Suppose that $f$ is a continuous function such that $f(3)=8$ and $f(9)=6$. If $\mathrm{F}(\mathrm{x})$ is defined for each real number $x$ by
\[
F(x)=\int_{x}^{x^{2}} f(t) d t
\]
then what is the value of $F^{\prime}(3)$ ?
Answer
So, the value of \(F'(3)\) is \(\boxed{28}\).
Step 1 :Given the function \(F(x) = \int_{x}^{x^{2}} f(t) dt\), we want to find \(F'(3)\), which is the derivative of \(F\) at \(x = 3\).

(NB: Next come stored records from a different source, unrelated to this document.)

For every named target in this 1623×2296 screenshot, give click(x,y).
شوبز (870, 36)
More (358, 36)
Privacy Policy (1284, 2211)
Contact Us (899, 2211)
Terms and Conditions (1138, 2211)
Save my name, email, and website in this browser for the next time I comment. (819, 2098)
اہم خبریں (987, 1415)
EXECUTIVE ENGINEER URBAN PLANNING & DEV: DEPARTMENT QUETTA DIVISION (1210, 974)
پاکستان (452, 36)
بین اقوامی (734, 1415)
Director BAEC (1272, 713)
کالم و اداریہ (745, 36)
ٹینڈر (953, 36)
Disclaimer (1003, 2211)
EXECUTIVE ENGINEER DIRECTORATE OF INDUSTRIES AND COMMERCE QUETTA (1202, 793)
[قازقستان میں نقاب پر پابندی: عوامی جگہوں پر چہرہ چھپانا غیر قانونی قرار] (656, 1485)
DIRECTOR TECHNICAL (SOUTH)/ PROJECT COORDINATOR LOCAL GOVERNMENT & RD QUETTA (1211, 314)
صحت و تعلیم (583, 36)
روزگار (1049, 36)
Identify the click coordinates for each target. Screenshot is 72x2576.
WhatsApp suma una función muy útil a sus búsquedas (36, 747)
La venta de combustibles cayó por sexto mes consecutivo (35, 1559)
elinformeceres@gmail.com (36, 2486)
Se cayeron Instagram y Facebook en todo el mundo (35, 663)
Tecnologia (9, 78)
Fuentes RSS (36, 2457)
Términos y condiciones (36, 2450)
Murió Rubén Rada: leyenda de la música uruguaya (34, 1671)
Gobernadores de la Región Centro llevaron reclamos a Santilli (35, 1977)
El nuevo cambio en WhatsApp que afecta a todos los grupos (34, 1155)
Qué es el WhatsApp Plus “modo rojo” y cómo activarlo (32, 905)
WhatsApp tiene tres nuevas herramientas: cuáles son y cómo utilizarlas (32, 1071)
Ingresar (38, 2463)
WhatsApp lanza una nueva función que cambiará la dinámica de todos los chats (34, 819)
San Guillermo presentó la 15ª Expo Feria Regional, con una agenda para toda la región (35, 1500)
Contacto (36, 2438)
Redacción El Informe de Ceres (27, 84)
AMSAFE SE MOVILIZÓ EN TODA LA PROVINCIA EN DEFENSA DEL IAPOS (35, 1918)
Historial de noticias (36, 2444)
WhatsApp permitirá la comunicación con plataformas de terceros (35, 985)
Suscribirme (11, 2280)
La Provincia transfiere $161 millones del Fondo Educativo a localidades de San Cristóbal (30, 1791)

Step 2 :By the chain rule and the Fundamental Theorem of Calculus, we have \(F'(x) = f(x^2) * 2x - f(x)\).
Step 3 :So, \(F'(3) = f(3^2) * 2*3 - f(3)\).
Step 4 :Substituting the given values \(f(3) = 8\) and \(f(9) = 6\), we get \(F'(3) = 6 * 2*3 - 8\).
Step 5 :Solving the above expression, we get \(F'(3) = 36 - 8 = 28\).
Step 6 :So, the value of \(F'(3)\) is \(\boxed{28}\).